Nous avons déjà dit, ici, la joie qui était la nôtre de voir succéder au cardinal Jean-Marie Lustiger au siège prestigieux de Paris, Mgr André Vingt-Trois. Le nouvel archevêque connaît bien la capitale, où il est né et où s’est déroulée la plus grande partie de sa vie. Après six années d’épiscopat à Tours, son retour parmi les Parisiens constitue la plus belle des assurances pour une église qui continue son chemin d’évangile. S’il fallait un premier signe sensible de la présence et de l’autorité du nouvel archevêque, succédant à un des grands témoins du christianisme en notre temps, il aura suffi d’assister à sa messe d’intronisation à Notre-Dame.

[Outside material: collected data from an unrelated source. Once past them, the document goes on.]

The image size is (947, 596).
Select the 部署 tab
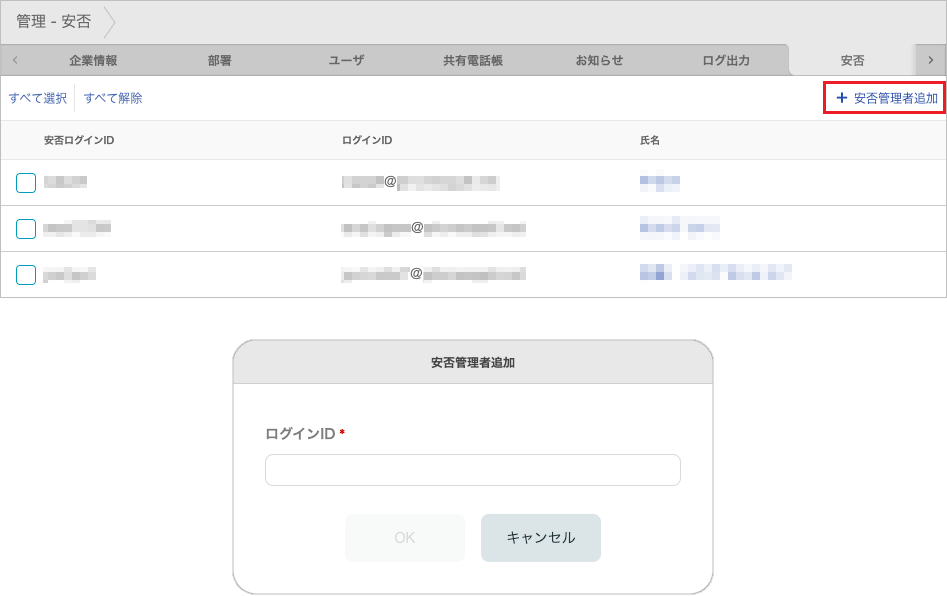219,60
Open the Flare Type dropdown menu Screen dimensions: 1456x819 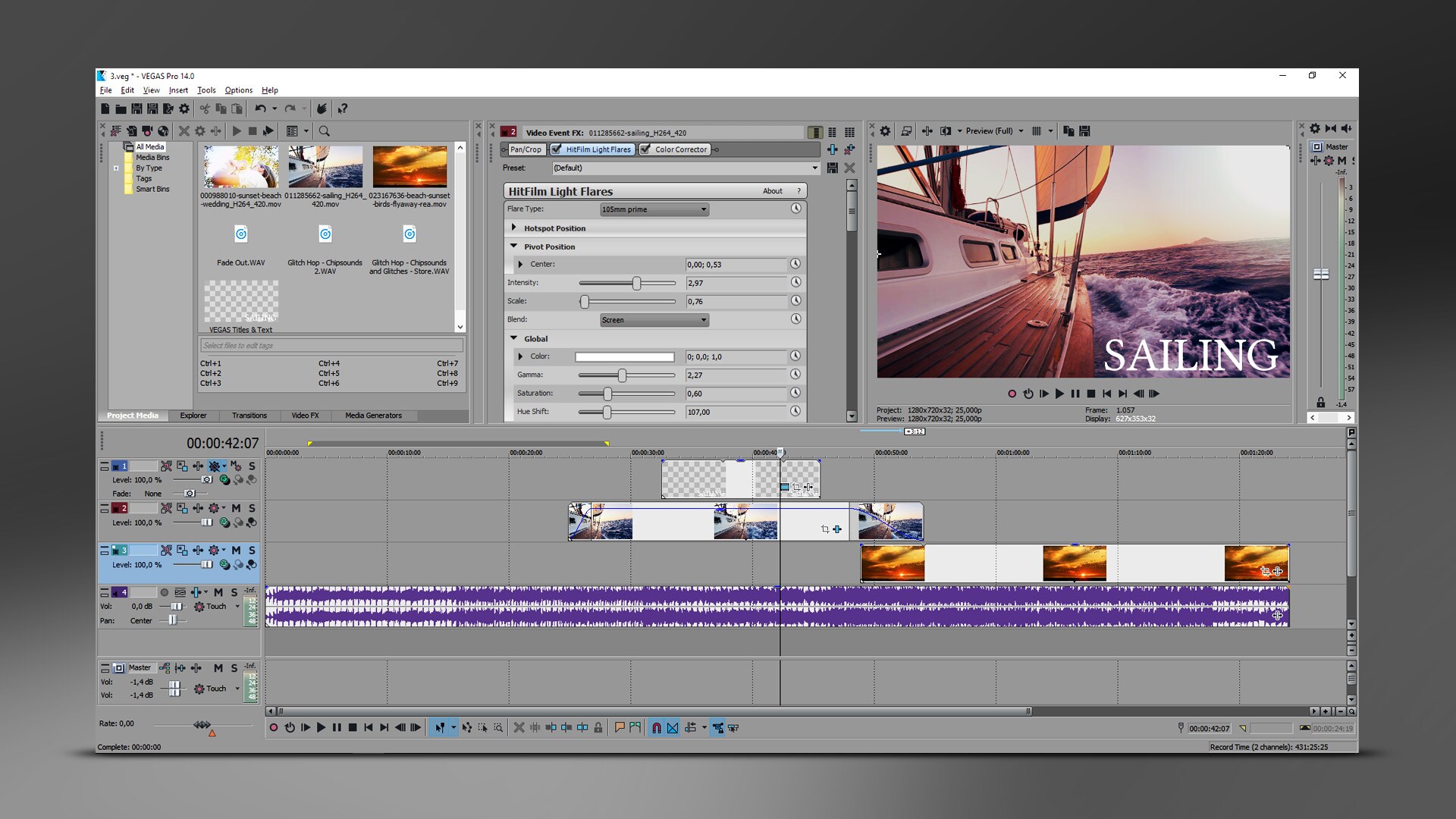[652, 209]
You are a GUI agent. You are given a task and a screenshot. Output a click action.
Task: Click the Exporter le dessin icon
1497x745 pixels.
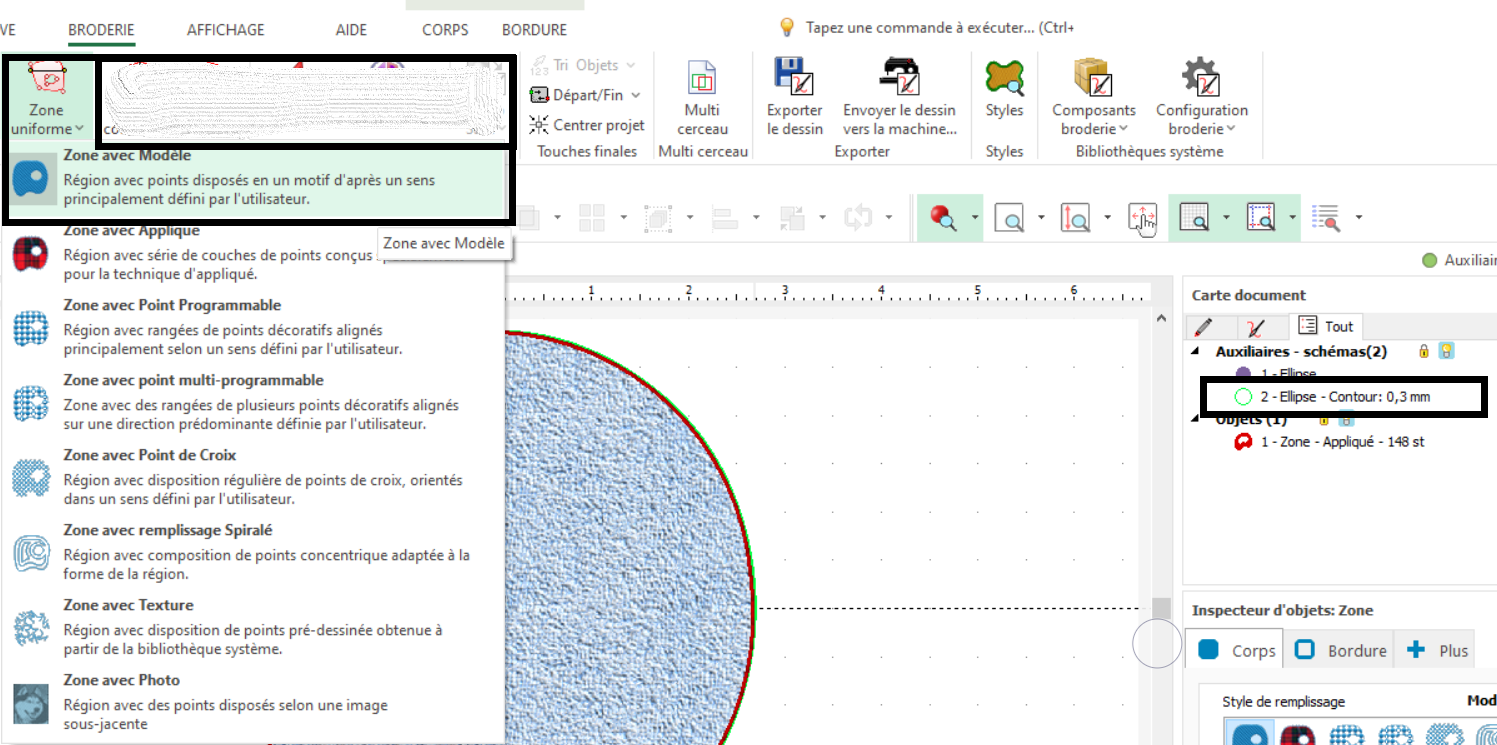[794, 80]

Au milieu de la ferveur des fidèles, de ses frères dans l’épiscopat venus nombreux pour l’entourer, Mgr Vingt-Trois aura su montrer la force de sa parole, la profondeur de son enseignement, la conviction de sa mission. Nous pensons, évidemment, à son homélie commentant l’évangile du quatrième dimanche de carême, celui de la guérison de l’aveugle-né.
Texte extraordinaire d’où l’archevêque puisa une méditation vivante, proche, d’une actualité totale sur le Christ lumière du monde, « qui nous ouvre la vue ». Tout découlait du salut apporté par le Fils de l’Homme jusqu’aux conséquences les plus directes dans l’affirmation du témoignage déterminé des chrétiens en ce monde. Tranquillement, l’archevêque de Paris a pu ainsi esquisser son dessein pastoral ou nous avons cru discerner la primauté de la liberté de la parole chrétienne. Rien ne saurait brimer cette liberté qui apporte la lumière, celle qui illumine les cœurs selon l’apôtre. On sait que dans le climat contemporain, il peut y avoir quelques risques à vouloir contredire les opinions établies et que dans certains cas la parole évangélique se trouve renvoyée au domaine privé où à l’espace étroitement confessionnel. Pour Mgr André Vingt-Trois, il y a une exigence universelle de l’enseignement chrétien qui rejoint chaque homme en sa profondeur et la société dans son équilibre intime, celui qui conditionne étroitement la santé morale et spirituelle dans tous les cadres de l’existence.
Dès ses premières déclarations, l’archevêque a indiqué avec clarté la façon dont il entendait exercer sa fonction, très conscient que le fait d’être, dans le sillage de saint Denis, le cent-quarantième dans la liste des pasteurs de son diocèse, lui donnait une responsabilité particulière. Comme le cardinal Lustiger, qui a exercé ce magistère pendant vingt-quatre ans, Mgr Vingt-Trois sera écouté au-delà de Paris et même de notre territoire national. De même, l’élan pastoral, la vigueur apostolique des chrétiens de la capitale ne manqueront pas d’avoir des effets d’entraînement, souvent pour rendre courage a des régions plus déshéritées. En dépit de toutes ses faiblesses et de ses dénuements, une grande confiance entoure l’Eglise de Paris dont la vitalité intellectuelle et spirituelle est reçue comme une lumière. Mais celle-ci n’appartient pas en propre à la capitale et à son Pasteur. Elle est le reflet de la Lumière que le Christ apporte à tous les hommes et qui doit, nous dit saint Paul, les illuminer.